The length and diameter of plain bearings make up different considerations for plain bearing design. For instance, increasing the length of the plain bearing will reduce the pressure that is placed upon the plain bearing. Thus, increasing the length of the plain bearing will improve the PV value calculation for that bearing.
However, increasing the length of the plain bearing may increase the risk that the plain bearing will not be able to evenly distribute the load that is placed upon the bearing. Thus, short plain bearings with a wide diameter will reduce the risk of misalignment between the plain bearing and the shaft, but these plain bearings will experience increased pressure; the limit of the plain bearing material will become the determining factor in plain bearing design.
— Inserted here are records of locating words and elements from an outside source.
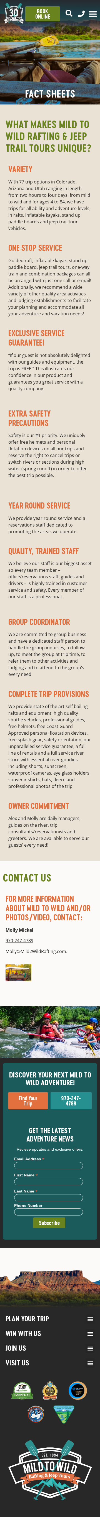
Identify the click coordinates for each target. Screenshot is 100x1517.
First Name (26, 1175)
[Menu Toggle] (92, 13)
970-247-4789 (19, 941)
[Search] (69, 13)
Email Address (29, 1158)
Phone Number (28, 1205)
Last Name (26, 1191)
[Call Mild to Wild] (81, 14)
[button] (90, 1319)
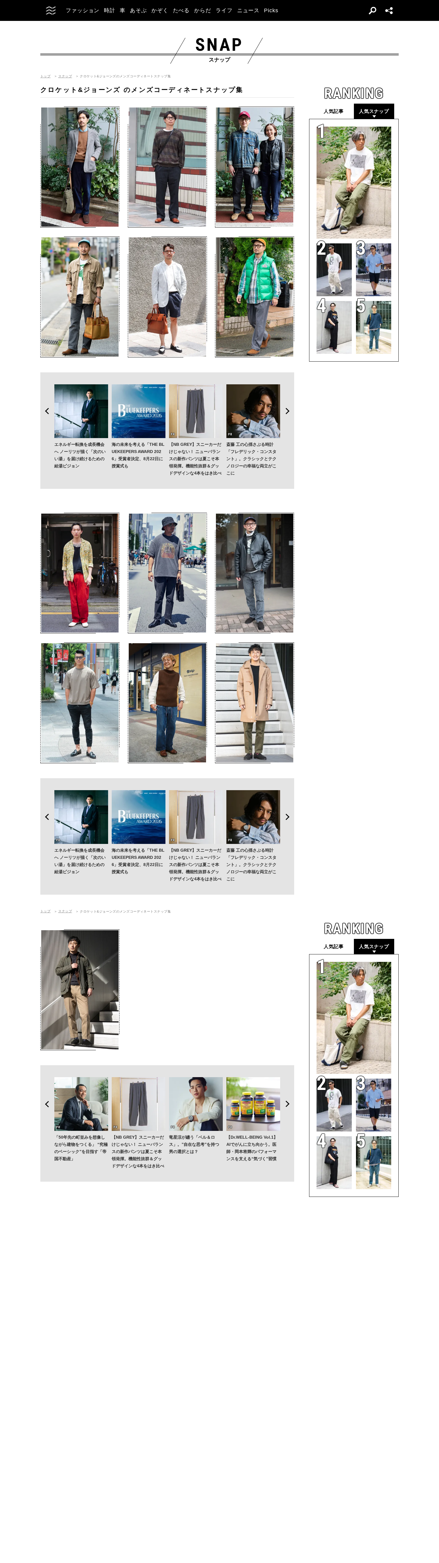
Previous (45, 411)
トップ (45, 76)
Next (289, 411)
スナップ (65, 76)
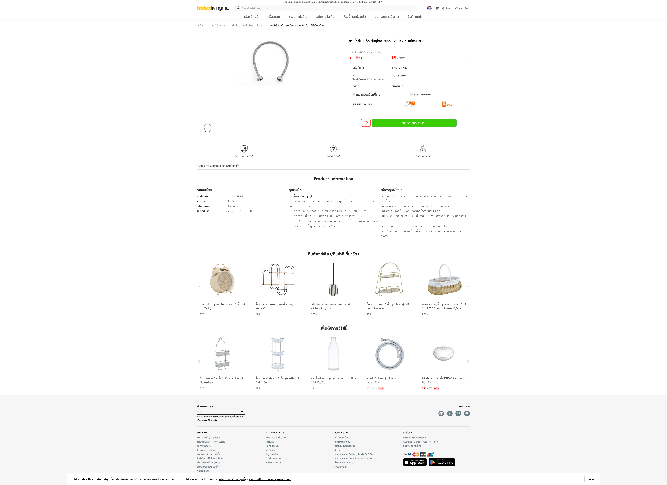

Temperature effects upon plain bearings must also be considered.
The high temperature of plain bearings will reduce the lubrication factor that is allowed for the plain bearing, and the PV value of the plain bearing will be derated according to the temperature of the plain bearing. Additionally, plain bearings that increase in temperature may experience additional changes in the dimensions of the plain bearing and the housing; thus, the plain bearing may seize or wear at high temperatures. For instance, the plain bearing may run well at one hundred twenty degrees; however, if the housing reaches one hundred eighty degrees, the plain bearing may experience failure.
Plain bearings may be designed to have a PV value that is within a certain percentage of their derated limit. Many plain bearing designers may aim for a plain bearing utilization that is under eighty percent of its limit. This percentage can be calculated with the plain bearing screening process; the calculation will not only provide the designer with a figure that indicates the utilization of plain bearing materials, but will also indicate the load that can be placed upon plain bearing with certainty that the plain bearing will remain within the targeted percentage of its limit.
Plain bearings that are successful in their design are those that satisfy each of these conditions; the PV value calculation is the first of such checks to be performed in the design of plain bearings. However, the successful life of plain bearings may also depend upon factors beyond the PV calculation.